** Fragmento seleccionado **
****************

En su vida privada era extremadamente austero y, lejos de permitirse ciertas comodidades con el pretexto de su mala salud, decía que estaba obligado a ayunar por esa misma razón. Empezaba cada día meditando en privado y oyendo misa; se dice que frecuentaba los sacramentos con más constancia de lo que era habitual en aquella época. Como todos los hombres verdaderamente magnánimos, no guardaba rencor a aquellos que lo trataban mal. Él había sido provocado muchas veces por los Sforza de Milán; pero, cuando a la muerte del duque Francisco, el hijo de éste, Galeazzo, en su prisa por llegar a Milán desde el Delfinado, fue arrestado al tratar de cruzar de incógnito la Saboya, Amadeo lo trató con honor y le proporcionó una escolta que lo condujera a Milán. Tiempo después, el ingrato Galeazzo lo atacó, pero Amadeo puso fin a la guerra y se ganó su amistad; concediéndole a su hermana Bona en matrimonio. Debe confesarse que algunos historiadores juzgan su política menos favorablemente y sostienen que su actitud conciliadora trajo como resultado que Saboya se convirtiera en un centro de continua lucha. Sus hermanos se rebelaron en su contra varias veces, pero él siempre los perdonó y los disculpó.

****************

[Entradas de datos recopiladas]
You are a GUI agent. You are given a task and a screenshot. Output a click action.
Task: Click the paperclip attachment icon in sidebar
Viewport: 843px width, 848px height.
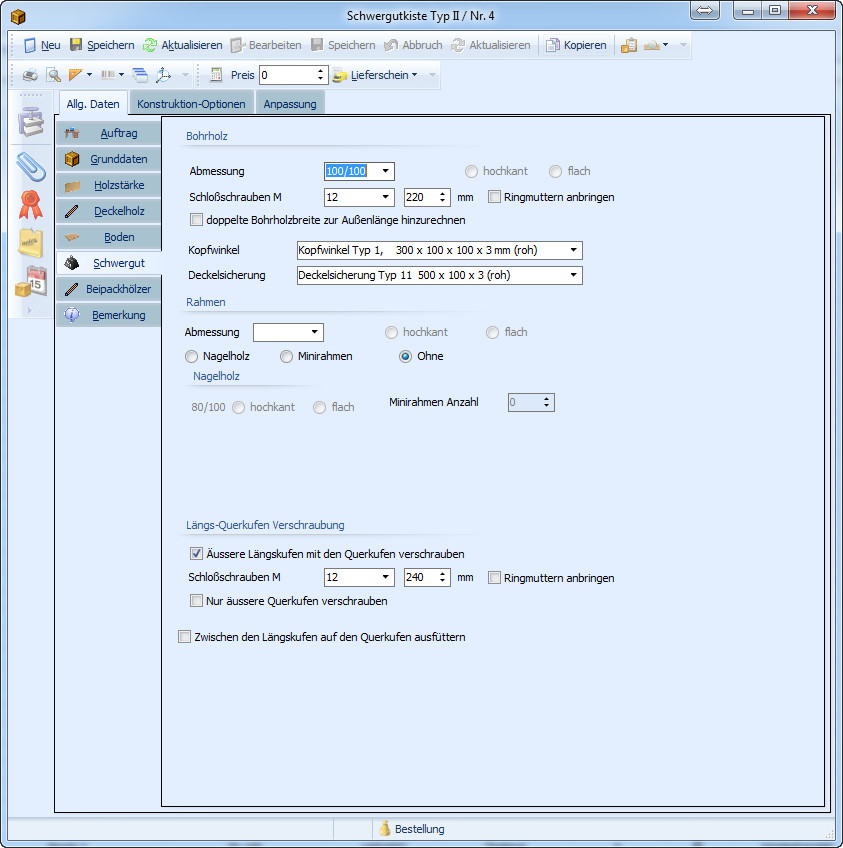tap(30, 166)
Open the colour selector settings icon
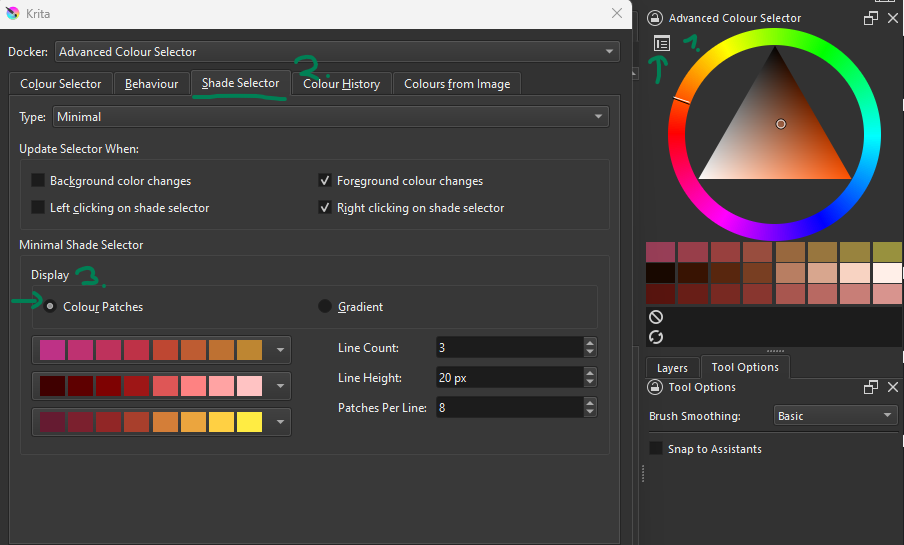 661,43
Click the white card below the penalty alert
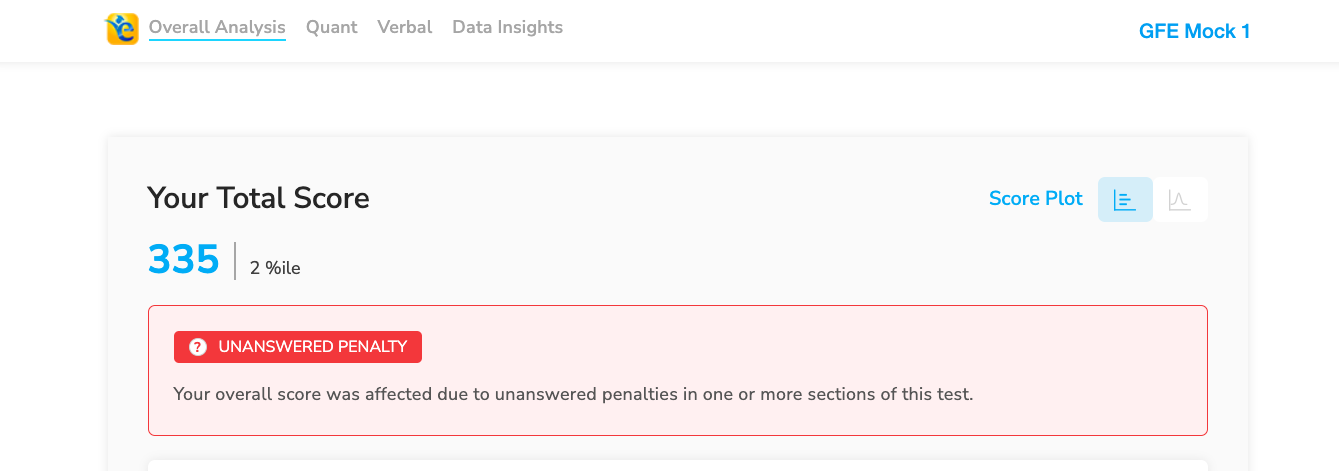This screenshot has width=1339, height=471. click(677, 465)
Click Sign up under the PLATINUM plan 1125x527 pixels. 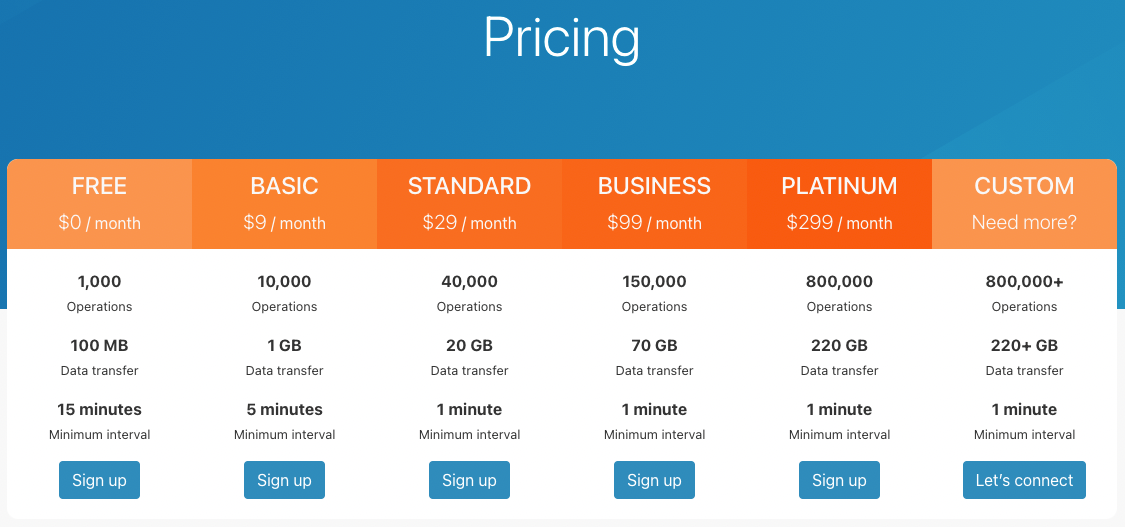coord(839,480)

****************

** Enunciado de la tarea **
Enumera todos los lugares geográficos que se nombran en el fragmento sobre Amadeo.

** Resultado del ejercicio **
Milán, Delfinado, Saboya